L’enquête d’une journaliste turc sur des scénarios douteux décrits dans une série documentaire de la BBC a révélé qu’une femme interviewée à Aksaray à Istanbul et présentée comme une réfugiée syrienne d’Alep était en réalité une mendiante turc.

 

Ilker Sezer, journaliste  à Hürriyet, a été amené à enquêter sur des « scènes suspectes » en Turquie après que l’ancien journaliste Claas Relotius de Der Spiegel, un journaliste allemand, ait avoué que les informations sur la Turquie notamment sur les enfants syriens étaient fausses. Le journaliste aurait aussi lancé auprès de ses lecteurs des collectes d’argent au bénéfice d’enfants syriens qu’il assurait avoir rencontrés à la rue en Turquie. L’argent, récolté à l’issue d’une campagne auprès de ses lecteurs, aurait été versé sur le compte personnel du reporter.

Autre fait.
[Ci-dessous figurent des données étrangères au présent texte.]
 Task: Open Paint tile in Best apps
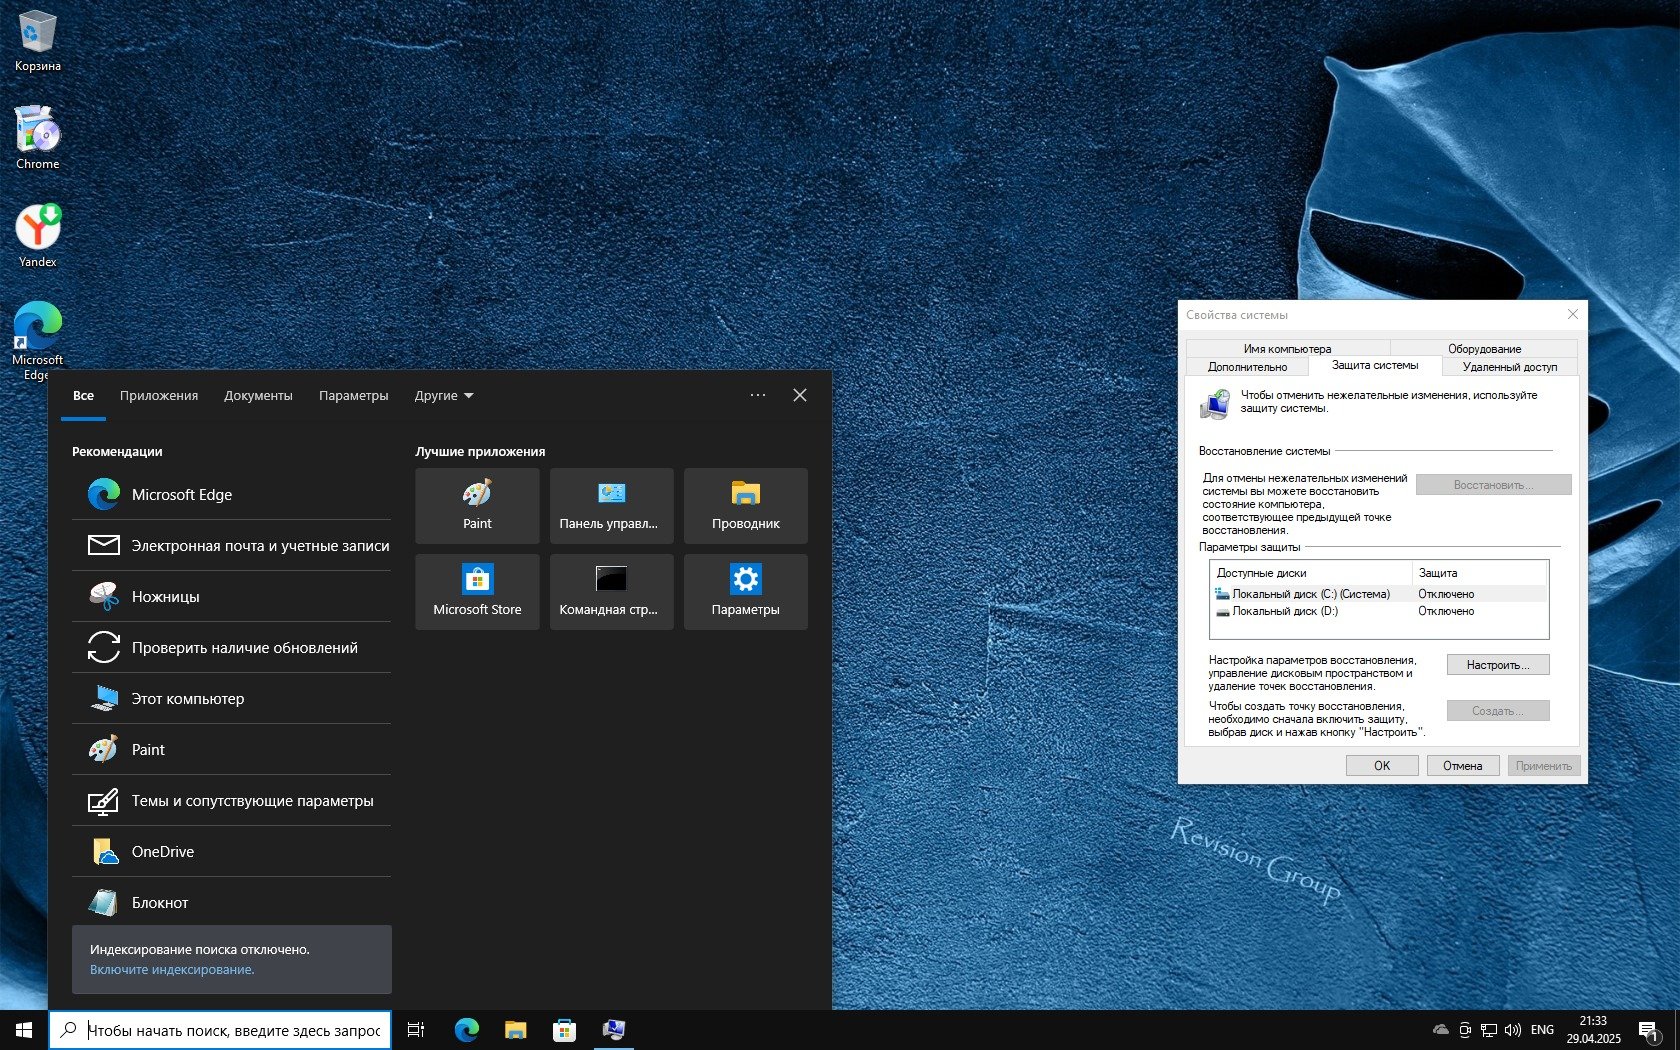click(x=477, y=505)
Dans la série documentaire de la BBC intitulée « Sex in Strange Places », diffusée sur BBC-Three, une femme nommée Fatma est décrite comme une Syrienne de 35 ans qui a fui Alep en payant des passeurs à la frontière turque et a été contrainte de recourir à la mendicité et la prostitution après n’avoir reçu « aucune aide » en Turquie.

La présentatrice de la BBC, Stacey Dooley, a affirmé que Fatma avait été contrainte de se prostituer car elle ne pouvait pas gagner suffisamment en mendiant pendant la journée.

Cependant, après avoir enquêté sur l’histoire, un commerçant d’Aksaray a déclaré à la journaliste Ilker Sezer qu’il savait que cette femme était une mendiante originaire de Harran, dans le sud-est de la Turquie.

Dans cet épisode, Dooley dénonce ce qu’elle appelle un traitement « raciste » contre Fatma, affirmant que la Turquie n’a accordé aucun soutien ni aucun droit aux réfugiés syriens. La Turquie et Erdogan sont devenues une mine d’or pour les journalistes qui veulent surfer sur le sensationnel. Et qui irait vérifier des informations sur un pays décrit par la presse occidentale comme être dirigé par un « dictateur islamiste », élue à 52,8% et un taux de participation de près de 90 %.